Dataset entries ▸
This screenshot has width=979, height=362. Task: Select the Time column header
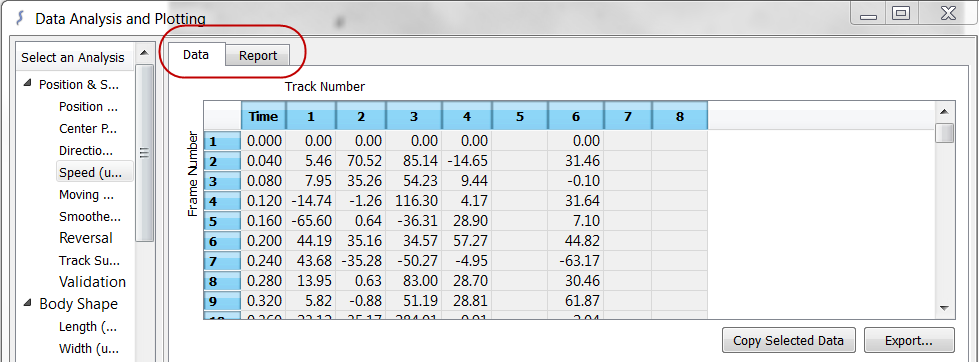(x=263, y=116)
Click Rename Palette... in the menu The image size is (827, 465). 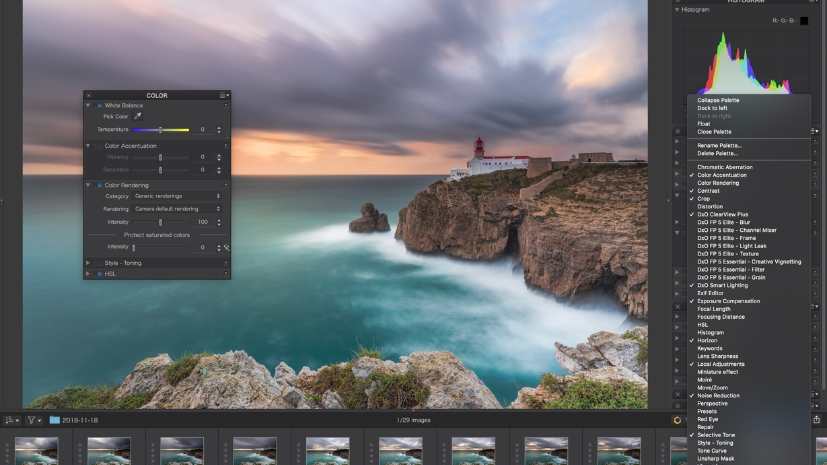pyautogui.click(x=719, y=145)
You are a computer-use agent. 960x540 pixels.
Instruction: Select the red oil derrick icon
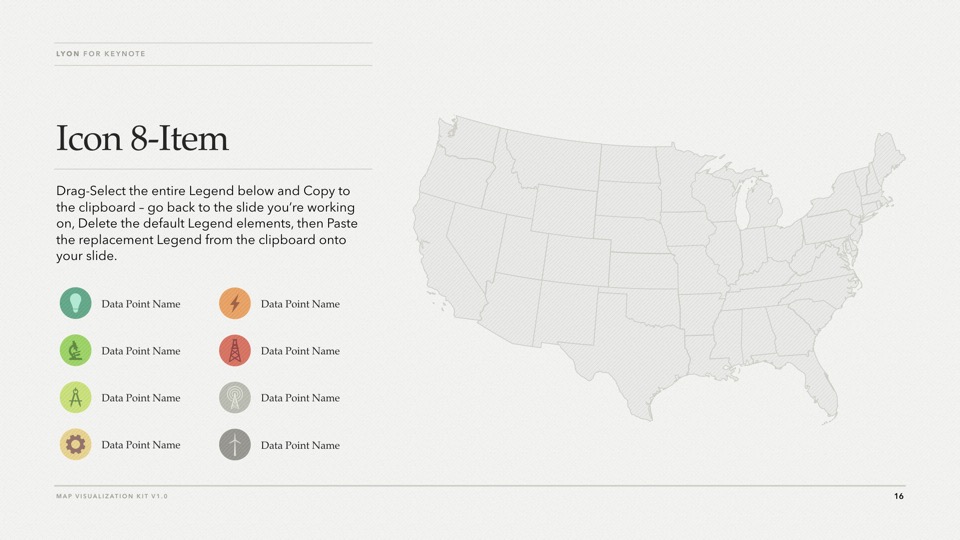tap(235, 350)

Directions ▸ What is needed is a word-for-word restatement of the lines from the one holding "You are a computer-use agent. 960x540 pixels." to the final line of the data above, inclusive, without any pictures.

Your solution ▸
You are a computer-use agent. 960x540 pixels.
Instruction: Select the red oil derrick icon
tap(235, 350)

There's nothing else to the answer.